O narrador da Rádio Oeste Capital FM se recupera bem de ferimentos, considerados leves hoje, pouco mais de um mês após o acidente. Em casa, o radialista já traça metas para o próximo ano.

Em entrevista ao portal 'UOL', Henzel disse que quer narrar a estreia da Chape na Libertadores de 2017, na Venezuela, contra o Zulia.

"Me perguntaram o que eu espero da Libertadores. Eu disse que só espero que sejam capitais próximas. E aconteceu: Montevidéu e Buenos Aires, que são praticamente nossas vizinhas. Aí tem o time venezuelano, mas só em 7 de março. Tem muito tempo, mais de três meses, até lá já vai estar tudo consolidado, costelas, enfim", comentou.

O jornalista já visitou a rádio onde trabalha em Chapecó, na última semana, mas espera voltar ao trabalho definitivamente no dia 9 de janeiro. Mas, para retomar a rotina de viagens em jogos da Chape, precisa estar 100% clinicamente. Hoje, entre outras escoriações mais leves, o narrador se recupera de fraturas em sete costelas. A expectativa é que elas estejam cicatrizadas até 7 de março, data da primeira partida do time local na Libertadores.

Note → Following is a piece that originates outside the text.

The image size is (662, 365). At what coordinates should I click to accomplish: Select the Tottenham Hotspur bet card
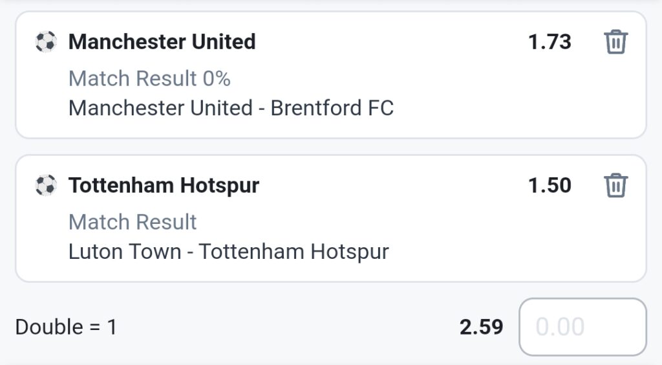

Volta ao trabalho e propostas de outras emissoras


Henzel espera estar em condições de trabalhar à frente do microfone da Oeste Capital FM na estreia da Chapecoense na temporada 2017, marcada para 29 de janeiro, contra o Joinville, pela Primeira Liga. O jornalista também deseja estar presente no amistoso da seleção contra a Colômbia, no Rio de Janeiro, cinco dias antes, em partida de homenagem às vítimas de Medelín.

O narrador prevê uma volta ao trabalho com altas doses de emoção: "Eu nem vejo pelo lado de ser uma atração, de ser um sobrevivente, que está muito ligado à Chapecoense. Pelo simples fato de subir para a sua cabine, onde seu colega costumava estar, olhar para os torcedores, que com certeza vão estar na mesma emoção. Mas é uma coisa que a gente tem que passar. A gente tem que homenagear a todo momento aqueles que se foram".

Sobre possíveis ofertas profissionais de emissoras fora de Chapecó, Henzel descarta qualquer possibilidade de trabalhar fora da cidade. "Eu nem converso sobre isso. Eu tenho um dever com toda essa comunidade aqui. Seria muito injusto eu deixar uma cidade que me abraçou tanto. Não tenho pretensões políticas, eu acho que seria muito injusto eu deixar Chapecó depois de uma coisa tão grande como essa. Chapecó me fornece o que eu preciso. Nós temos programas, temos o futebol, temos amigos. Não é o caso, nem uma intenção, se vier a acontecer (uma proposta)".